* MATERIAL PROVIDED
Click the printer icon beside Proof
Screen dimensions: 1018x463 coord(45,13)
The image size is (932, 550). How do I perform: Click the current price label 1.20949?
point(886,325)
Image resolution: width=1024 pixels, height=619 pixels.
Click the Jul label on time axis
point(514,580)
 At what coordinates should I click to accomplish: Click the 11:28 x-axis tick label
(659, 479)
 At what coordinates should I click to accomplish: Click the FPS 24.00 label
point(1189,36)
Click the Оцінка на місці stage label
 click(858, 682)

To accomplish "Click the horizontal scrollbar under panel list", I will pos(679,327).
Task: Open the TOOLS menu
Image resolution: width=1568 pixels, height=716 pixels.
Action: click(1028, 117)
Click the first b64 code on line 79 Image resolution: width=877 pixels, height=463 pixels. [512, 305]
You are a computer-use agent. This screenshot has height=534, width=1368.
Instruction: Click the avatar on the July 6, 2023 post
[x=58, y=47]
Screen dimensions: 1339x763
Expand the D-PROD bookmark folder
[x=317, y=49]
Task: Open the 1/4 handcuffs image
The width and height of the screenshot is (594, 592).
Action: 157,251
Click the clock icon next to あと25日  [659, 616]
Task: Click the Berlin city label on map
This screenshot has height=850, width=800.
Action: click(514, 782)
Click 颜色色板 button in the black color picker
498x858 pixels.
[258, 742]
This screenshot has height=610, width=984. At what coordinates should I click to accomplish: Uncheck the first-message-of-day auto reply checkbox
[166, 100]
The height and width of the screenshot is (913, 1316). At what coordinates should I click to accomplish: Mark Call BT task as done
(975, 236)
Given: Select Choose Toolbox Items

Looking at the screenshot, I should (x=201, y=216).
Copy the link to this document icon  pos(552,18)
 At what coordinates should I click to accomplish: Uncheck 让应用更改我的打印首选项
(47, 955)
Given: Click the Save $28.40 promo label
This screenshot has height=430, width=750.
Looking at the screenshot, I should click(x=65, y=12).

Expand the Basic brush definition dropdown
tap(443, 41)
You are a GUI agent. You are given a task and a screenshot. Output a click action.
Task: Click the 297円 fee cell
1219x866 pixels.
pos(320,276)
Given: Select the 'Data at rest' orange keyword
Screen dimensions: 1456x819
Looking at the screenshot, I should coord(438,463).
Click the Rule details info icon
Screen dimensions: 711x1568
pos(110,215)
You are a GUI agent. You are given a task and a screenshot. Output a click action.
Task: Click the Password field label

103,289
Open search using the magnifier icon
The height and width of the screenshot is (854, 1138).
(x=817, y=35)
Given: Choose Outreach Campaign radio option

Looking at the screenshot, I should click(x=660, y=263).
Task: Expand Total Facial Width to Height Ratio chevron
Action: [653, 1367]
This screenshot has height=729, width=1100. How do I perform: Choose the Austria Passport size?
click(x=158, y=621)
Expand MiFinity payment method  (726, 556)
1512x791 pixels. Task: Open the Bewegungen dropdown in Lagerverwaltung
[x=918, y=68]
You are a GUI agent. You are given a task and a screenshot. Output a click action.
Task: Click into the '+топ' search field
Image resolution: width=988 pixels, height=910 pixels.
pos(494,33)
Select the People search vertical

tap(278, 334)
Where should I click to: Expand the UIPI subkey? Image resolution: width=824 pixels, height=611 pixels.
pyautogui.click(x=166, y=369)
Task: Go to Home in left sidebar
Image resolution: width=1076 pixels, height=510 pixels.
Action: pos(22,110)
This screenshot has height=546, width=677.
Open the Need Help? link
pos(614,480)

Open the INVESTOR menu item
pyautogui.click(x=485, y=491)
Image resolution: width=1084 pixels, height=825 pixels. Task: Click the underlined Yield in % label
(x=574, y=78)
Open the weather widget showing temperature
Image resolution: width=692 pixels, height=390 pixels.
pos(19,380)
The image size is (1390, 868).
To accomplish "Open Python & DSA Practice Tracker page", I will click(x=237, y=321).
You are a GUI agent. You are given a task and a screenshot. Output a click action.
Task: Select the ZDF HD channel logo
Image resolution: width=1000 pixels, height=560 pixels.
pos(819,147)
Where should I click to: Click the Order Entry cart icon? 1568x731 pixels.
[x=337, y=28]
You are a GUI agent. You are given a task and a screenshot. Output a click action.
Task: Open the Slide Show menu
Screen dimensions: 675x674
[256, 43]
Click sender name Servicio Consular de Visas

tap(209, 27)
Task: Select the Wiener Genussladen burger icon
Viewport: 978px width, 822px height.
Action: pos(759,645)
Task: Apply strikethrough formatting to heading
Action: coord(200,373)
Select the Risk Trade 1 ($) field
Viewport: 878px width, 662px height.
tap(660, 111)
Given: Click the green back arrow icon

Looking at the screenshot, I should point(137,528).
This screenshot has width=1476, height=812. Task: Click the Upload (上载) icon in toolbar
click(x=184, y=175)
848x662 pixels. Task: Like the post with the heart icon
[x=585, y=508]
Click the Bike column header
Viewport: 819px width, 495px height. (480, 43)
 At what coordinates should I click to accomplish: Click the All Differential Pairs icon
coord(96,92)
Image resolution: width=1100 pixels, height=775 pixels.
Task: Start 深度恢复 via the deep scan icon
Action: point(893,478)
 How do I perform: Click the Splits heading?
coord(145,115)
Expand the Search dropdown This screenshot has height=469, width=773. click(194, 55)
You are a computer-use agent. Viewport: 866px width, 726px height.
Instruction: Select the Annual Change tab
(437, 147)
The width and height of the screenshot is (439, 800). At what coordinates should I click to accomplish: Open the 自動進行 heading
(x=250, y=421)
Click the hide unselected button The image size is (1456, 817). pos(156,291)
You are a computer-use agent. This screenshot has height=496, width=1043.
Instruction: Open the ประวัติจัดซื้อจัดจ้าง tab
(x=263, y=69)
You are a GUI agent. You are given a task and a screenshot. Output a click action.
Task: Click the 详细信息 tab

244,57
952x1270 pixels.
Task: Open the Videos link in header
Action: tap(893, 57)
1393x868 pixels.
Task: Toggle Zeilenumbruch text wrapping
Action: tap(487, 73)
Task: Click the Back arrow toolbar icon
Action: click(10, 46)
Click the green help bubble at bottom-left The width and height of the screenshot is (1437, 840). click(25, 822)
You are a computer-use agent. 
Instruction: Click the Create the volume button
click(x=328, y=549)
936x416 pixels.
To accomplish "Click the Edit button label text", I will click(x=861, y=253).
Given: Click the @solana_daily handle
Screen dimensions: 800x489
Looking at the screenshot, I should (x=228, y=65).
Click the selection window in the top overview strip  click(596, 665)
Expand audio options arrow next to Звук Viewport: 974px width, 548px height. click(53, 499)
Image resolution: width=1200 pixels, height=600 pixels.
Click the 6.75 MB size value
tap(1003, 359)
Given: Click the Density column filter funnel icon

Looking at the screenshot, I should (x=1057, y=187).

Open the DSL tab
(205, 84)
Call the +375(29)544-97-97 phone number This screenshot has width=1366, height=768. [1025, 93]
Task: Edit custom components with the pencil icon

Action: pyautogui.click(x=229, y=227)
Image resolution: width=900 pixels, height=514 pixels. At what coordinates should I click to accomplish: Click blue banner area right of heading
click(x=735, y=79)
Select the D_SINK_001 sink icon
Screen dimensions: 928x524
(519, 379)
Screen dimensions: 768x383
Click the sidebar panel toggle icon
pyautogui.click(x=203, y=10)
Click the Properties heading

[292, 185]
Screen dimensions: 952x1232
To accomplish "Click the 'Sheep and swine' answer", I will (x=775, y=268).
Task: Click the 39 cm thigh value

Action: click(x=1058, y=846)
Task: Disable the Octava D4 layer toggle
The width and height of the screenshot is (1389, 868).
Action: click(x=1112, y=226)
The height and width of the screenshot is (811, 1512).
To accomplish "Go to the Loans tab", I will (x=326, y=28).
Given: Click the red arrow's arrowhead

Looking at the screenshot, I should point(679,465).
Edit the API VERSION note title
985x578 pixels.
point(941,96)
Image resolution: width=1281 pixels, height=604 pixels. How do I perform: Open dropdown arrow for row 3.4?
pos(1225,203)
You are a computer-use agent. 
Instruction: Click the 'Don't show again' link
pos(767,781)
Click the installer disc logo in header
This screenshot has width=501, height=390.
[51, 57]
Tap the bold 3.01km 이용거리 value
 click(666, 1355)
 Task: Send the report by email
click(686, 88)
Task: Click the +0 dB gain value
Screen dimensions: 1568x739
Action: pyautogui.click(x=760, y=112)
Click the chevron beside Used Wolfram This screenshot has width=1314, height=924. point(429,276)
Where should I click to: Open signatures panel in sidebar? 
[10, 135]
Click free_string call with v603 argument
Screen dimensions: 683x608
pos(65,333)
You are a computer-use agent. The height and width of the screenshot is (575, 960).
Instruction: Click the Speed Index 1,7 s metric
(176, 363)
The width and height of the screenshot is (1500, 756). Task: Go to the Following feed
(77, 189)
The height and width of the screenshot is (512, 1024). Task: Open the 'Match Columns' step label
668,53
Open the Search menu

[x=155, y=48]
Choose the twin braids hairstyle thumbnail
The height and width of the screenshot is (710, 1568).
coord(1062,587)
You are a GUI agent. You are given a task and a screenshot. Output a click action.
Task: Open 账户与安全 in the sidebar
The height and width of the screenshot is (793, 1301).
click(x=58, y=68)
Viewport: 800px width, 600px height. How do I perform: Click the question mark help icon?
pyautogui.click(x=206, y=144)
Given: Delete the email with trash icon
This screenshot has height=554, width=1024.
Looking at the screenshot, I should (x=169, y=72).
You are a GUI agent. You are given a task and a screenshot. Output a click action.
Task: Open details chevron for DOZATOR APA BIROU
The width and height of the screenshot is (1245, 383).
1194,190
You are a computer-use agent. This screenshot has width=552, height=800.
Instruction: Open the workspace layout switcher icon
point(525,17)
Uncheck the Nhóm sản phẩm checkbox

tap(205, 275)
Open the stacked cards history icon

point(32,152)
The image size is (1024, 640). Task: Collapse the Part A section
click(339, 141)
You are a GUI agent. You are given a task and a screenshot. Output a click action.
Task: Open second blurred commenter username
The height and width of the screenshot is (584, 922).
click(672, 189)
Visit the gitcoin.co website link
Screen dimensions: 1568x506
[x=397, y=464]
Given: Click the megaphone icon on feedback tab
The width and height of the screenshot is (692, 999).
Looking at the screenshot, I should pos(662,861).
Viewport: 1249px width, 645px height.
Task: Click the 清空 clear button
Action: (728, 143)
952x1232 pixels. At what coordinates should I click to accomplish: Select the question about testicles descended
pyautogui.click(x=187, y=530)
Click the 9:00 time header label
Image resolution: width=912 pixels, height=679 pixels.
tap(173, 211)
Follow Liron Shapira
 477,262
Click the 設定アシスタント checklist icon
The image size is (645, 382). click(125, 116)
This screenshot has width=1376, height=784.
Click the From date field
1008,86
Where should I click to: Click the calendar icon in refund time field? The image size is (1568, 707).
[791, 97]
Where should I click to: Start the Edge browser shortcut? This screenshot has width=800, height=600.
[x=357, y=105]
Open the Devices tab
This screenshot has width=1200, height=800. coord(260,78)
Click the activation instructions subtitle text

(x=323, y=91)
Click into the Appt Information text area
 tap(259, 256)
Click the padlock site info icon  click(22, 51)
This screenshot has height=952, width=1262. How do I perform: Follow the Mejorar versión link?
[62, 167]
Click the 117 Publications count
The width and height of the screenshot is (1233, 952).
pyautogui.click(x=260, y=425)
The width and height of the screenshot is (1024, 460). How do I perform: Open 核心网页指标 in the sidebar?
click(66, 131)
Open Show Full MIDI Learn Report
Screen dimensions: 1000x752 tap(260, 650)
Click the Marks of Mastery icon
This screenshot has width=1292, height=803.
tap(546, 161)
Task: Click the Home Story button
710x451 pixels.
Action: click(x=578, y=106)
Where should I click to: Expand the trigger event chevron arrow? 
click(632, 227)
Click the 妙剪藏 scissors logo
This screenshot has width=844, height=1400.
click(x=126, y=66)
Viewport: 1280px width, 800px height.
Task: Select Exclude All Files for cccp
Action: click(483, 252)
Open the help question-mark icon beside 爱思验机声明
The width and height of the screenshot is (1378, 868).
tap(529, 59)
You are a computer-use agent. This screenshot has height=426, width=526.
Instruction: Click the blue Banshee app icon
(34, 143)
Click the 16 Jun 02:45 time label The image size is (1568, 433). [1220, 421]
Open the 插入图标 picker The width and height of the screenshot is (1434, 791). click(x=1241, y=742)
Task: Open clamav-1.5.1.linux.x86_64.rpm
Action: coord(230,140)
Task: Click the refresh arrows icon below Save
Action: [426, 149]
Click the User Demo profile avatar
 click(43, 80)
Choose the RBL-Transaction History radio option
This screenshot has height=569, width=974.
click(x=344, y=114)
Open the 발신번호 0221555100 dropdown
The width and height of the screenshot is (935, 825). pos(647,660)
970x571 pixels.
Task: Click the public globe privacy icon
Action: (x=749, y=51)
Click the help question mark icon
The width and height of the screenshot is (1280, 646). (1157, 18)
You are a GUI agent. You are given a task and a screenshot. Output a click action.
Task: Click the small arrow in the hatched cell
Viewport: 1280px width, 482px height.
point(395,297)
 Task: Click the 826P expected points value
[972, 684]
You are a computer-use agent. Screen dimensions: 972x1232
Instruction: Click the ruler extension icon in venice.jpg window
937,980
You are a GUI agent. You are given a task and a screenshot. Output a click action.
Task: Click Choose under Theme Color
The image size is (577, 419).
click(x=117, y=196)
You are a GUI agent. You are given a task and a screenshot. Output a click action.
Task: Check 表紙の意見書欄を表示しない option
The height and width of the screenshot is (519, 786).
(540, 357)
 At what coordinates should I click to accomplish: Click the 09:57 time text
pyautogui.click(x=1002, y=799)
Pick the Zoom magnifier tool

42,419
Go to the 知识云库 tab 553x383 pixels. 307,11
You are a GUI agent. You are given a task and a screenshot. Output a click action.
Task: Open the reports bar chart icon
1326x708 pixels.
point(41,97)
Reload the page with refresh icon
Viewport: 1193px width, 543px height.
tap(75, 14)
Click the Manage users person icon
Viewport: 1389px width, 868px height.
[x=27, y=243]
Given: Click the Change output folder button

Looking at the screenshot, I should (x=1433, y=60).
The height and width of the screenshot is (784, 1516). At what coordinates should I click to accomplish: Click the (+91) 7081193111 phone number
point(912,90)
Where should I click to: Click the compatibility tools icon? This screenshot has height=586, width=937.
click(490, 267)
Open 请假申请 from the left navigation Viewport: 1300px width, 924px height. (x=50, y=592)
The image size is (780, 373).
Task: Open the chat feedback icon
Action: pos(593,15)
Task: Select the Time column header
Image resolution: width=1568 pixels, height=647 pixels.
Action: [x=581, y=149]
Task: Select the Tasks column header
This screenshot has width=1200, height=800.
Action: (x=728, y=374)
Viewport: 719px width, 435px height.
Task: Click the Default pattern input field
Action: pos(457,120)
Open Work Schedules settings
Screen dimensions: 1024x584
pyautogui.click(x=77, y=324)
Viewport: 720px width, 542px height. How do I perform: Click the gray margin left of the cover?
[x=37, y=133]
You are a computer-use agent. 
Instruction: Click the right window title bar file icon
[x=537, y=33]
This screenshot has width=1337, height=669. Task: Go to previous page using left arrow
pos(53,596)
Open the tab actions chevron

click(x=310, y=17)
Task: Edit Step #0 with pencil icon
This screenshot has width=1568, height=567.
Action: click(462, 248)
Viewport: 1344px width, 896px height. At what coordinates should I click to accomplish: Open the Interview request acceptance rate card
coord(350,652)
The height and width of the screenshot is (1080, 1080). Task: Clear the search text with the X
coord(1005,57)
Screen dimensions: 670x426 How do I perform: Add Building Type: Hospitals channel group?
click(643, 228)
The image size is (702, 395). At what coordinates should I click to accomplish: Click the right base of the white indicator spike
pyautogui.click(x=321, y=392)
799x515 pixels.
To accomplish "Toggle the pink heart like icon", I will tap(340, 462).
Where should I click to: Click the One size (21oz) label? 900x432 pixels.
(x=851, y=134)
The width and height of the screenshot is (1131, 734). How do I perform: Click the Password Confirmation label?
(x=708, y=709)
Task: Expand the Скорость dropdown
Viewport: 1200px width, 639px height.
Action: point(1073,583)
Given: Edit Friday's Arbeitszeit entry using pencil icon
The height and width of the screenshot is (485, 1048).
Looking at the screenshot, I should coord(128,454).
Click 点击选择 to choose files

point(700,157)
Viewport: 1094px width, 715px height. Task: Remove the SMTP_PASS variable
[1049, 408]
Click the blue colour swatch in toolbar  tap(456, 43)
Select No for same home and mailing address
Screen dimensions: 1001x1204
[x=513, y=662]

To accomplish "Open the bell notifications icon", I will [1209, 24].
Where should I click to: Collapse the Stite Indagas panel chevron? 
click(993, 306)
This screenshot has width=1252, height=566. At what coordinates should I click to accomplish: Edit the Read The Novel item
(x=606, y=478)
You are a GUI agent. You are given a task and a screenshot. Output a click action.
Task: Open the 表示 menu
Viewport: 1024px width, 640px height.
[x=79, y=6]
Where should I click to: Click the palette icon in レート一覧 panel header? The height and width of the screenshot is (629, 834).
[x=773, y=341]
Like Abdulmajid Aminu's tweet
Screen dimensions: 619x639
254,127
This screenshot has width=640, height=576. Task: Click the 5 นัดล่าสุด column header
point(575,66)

* EXERCISE
The answer is a number alone: how many lines of the data contain the string "cell"?

* TASK SOLUTION
2